Former Doosan NC KT coach Kim Kwang-rim runs the Kim Kwang-rim Baseball School and the Bundang-gu B Little Baseball Team in Imae-dong, Bundang-gu, Seongnam-si.
We recently received some good news. The news that Choi Ji Woong (19), a right-hander from Cheongdam High School, was selected by the KIA Tigers with the 56th overall pick in the sixth round of the 2024 KBO Draft. A fireballer with an imposing frame of 1.88 meters and 90 kilograms, he throws a fastball that tops out at nearly 150 kilometers. He has the makings of a big league pitcher if he refines his delivery and game management.굿모닝토토 주소
I’ve been on the road to nurturing dreamers with a sense of mission. His diligence and hard work are bearing fruit one by one.
There were many unspeakable difficulties. In the aftermath of the COVID-19 gathering ban, I lost my students. Even her house had to be mortgaged to the bank. Despite the unbearable economic pressure, I survived with only a sense of mission.
There were temptations.
A proven batting theorist with both theory and experience. Professional teams are still in demand.
“I was approached by professional teams such as Lotte to become a coach, but I politely declined, because I was good enough to play professionally, and I had made a decision when I started my dream job.”
“When I was younger, I had to give up middle school because my family was poor. Baseball saved my life because I was able to go to college and play professionally.”
The former Chungnam Middle and High School Gongju player was considered one of the big three in the Chungcheong region along with Han Dae-un and Lee Sang-gun. A sophisticated player who represented the KBO League with a colorful career that included the 1993 Golden Glove for outfielders, the 1995 Korean Baseball Organization batting title, and the Korea-Japan Super Games team. If he had given up on his dream of playing baseball, there would be no Kim Kwang-rim today and no Baseball School.
Baseball School runs specialized classes for different purposes and levels, including youth, elite, and social baseball.
The dream class is divided into three parts. There is a professional class of about 30 players, a hobby class of 80 to 85 players, and a development class (Dreamers) in between.
Just like learning taekwondo for physical fitness as a child, children who are naturally exposed to baseball through the hobby class are checked for their potential as players in the dream class. A hobby can naturally become a career in the future.
Coach Kim Byung-seung, a former NC Dinos pitcher, is in charge of pitching, and coach Song Chan-hyuk, a former KIA Tigers outfielder, is in charge of defense and hitting.

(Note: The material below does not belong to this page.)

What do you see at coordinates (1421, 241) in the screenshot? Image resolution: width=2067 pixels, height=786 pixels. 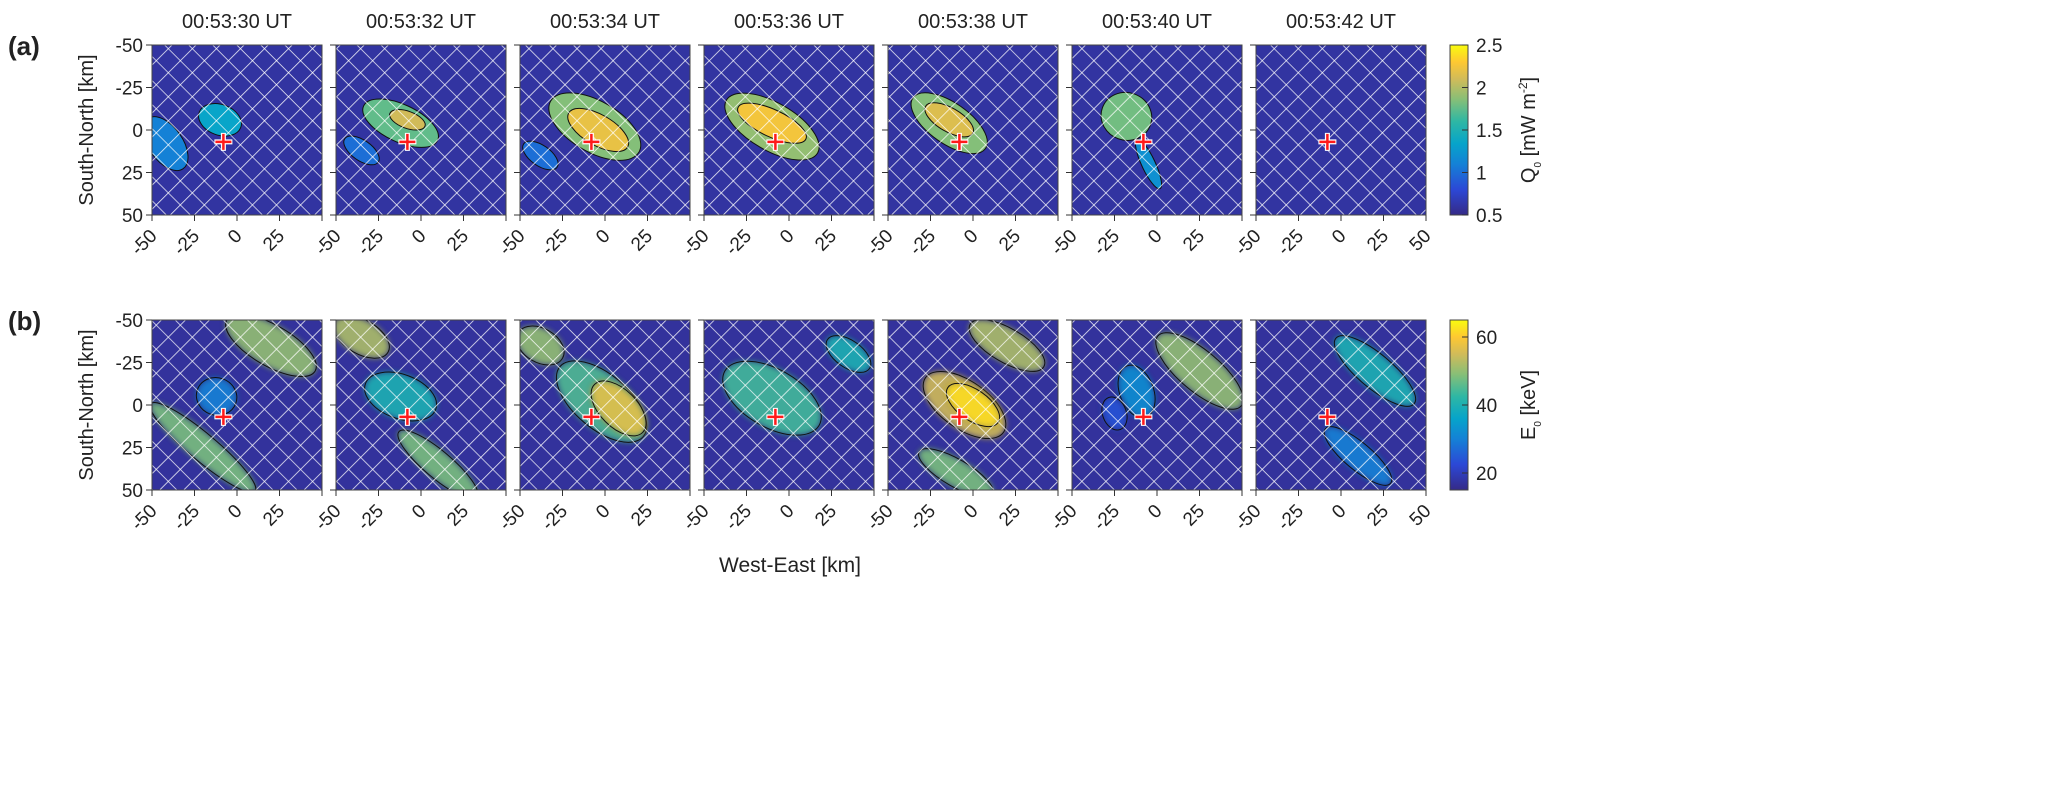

In addition, there are five other coaches, including physical education instructors and coaches specializing in training, who passionately guide students.
Kim Kwang-rim, who specializes in batting instruction, has been teaching since he was a professional.
He lets the players do what they want to do, utilizing their individuality. When they hit a wall and ask for advice, he gives them a one-point lesson.
“It’s a video generation that watches and listens to a lot, so you have to let them do what they want to do. You have to make it your own first, and when they come to you with a blockage, that’s when you can really feel it. In the pros, I’ve taught Futures League players to use their individuality and not put them in a mold, such as NC Kwon Hee-dong, who hits with a unique bent form.”
It is an important base and incubator for spreading and popularizing baseball and nurturing dreamers.
To make the sport more accessible to children, an indoor baseball classroom was opened in the downtown area right in front of Imae Station. The 140-square-meter space allows for both indoor batting and 22-meter pitching. It is equipped with state-of-the-art facilities, including a PT room, lockers, and showers.
They also go outside. Twice a week, they train and compete outdoors at the nearby Baekhyun Baseball Field.
Principal Kim Kwang-rim is worried that Baekhyun Baseball Field, the only outdoor space where the dreamers can play, is in danger of disappearing under the logic of development. Discussions about alternative stadiums, which are essential for the children, are stalled by the logic of adults.
It’s a frustrating reality where passion hits a wall.
But there is no giving up. The direction is clear. He is determined to expand the horizons of baseball.
He is determined to create opportunities for children who dream of playing baseball, as well as for those who are less fortunate, and to pass on his know-how as best he can.
“If there is a child who loves baseball and needs me, I would like to teach them baseball. I can’t give my full financial contribution yet, but as long as I can afford it, I would like to teach baseball to people who are marginalized from baseball, such as the physically challenged. As long as there are people who need me, I will continue to do this.”